Chairman of Wizz Air and Frontier Airlines

William Augustus Franke (born April 15, 1937) is an American airline investor who is a co-founder and Managing Partner of Indigo Partners LLC, a private equity fund focused in air transportation. He has been the President at Franke and Company, Inc. since 1987. Franke has been Chairman of Wizz Air since 2004, as well as Chairman of Frontier Airlines since 2013. He also is the President and Chairman of Bristol Group SA.

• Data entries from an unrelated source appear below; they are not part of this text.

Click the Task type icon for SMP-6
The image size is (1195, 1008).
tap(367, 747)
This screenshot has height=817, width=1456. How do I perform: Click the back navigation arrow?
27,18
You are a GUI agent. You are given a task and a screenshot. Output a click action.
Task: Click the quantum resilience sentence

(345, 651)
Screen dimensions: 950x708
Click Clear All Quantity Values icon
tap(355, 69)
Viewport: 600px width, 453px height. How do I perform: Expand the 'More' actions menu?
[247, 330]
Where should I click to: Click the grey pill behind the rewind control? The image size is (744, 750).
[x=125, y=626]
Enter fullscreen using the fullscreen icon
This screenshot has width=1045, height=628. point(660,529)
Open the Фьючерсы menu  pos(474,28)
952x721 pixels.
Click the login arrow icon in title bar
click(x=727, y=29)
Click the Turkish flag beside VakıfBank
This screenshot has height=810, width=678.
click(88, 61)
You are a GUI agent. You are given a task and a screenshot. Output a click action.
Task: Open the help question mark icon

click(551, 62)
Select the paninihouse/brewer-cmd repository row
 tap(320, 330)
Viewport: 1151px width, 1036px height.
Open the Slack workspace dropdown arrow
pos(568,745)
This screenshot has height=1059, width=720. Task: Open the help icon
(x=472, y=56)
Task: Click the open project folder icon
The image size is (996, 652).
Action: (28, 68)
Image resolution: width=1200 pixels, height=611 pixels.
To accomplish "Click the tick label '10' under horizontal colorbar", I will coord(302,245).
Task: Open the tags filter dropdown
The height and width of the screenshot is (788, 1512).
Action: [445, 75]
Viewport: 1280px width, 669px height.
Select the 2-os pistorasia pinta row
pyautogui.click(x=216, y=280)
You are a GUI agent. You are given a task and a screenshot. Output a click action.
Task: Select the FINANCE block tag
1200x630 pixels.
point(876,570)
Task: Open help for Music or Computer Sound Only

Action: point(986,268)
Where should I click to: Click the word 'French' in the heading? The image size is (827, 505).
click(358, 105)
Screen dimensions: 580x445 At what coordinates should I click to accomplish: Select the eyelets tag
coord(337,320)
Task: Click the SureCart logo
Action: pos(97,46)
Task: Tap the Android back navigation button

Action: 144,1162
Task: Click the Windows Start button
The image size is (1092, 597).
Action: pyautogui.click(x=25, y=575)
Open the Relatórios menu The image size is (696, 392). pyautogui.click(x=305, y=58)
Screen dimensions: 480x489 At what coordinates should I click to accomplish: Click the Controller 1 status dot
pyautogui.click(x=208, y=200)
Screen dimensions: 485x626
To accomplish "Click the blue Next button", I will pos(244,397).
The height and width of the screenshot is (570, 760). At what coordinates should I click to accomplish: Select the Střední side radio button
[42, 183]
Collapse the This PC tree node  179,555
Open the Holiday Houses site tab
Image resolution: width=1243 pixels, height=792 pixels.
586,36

==Education and early career==

Franke graduated from Stanford University with a BA in history in 1959 and an LL.B. in Law in 1961. In his early career he was the CEO of a Fortune 500 forest products company, Southwest Forest Industries (now Smurfit-Stone Container) and chairman of Circle K, which he restructured through bankruptcy. He was chairman and CEO of America West Airlines from 1993 to 2001, chairman of Singapore-based Tiger Airways from 2004 to 2009, and chairman of Spirit Airlines from July 2006 to August 2013.

==Philanthropy==

He was awarded an honorary doctorate from Northern Arizona University in 2008. Following a $25 million donation, the institution renamed its business school the W.A. Franke College of Business in his honor. In 2016, he made a donation of $24 million to the University of Montana. He has also donated to his alma mater Stanford Law School to create The W. A. Franke Professorship in Law and Business. In 2021, he donated $25 million to the University of Arizona to be put towards scholarships, housing stipends, and study abroad programs for honors students; the Honors College was thus renamed the W.A. Franke Honors College.

According to Forbes, Franke has a net worth of US$1.2 billion as of August 2026.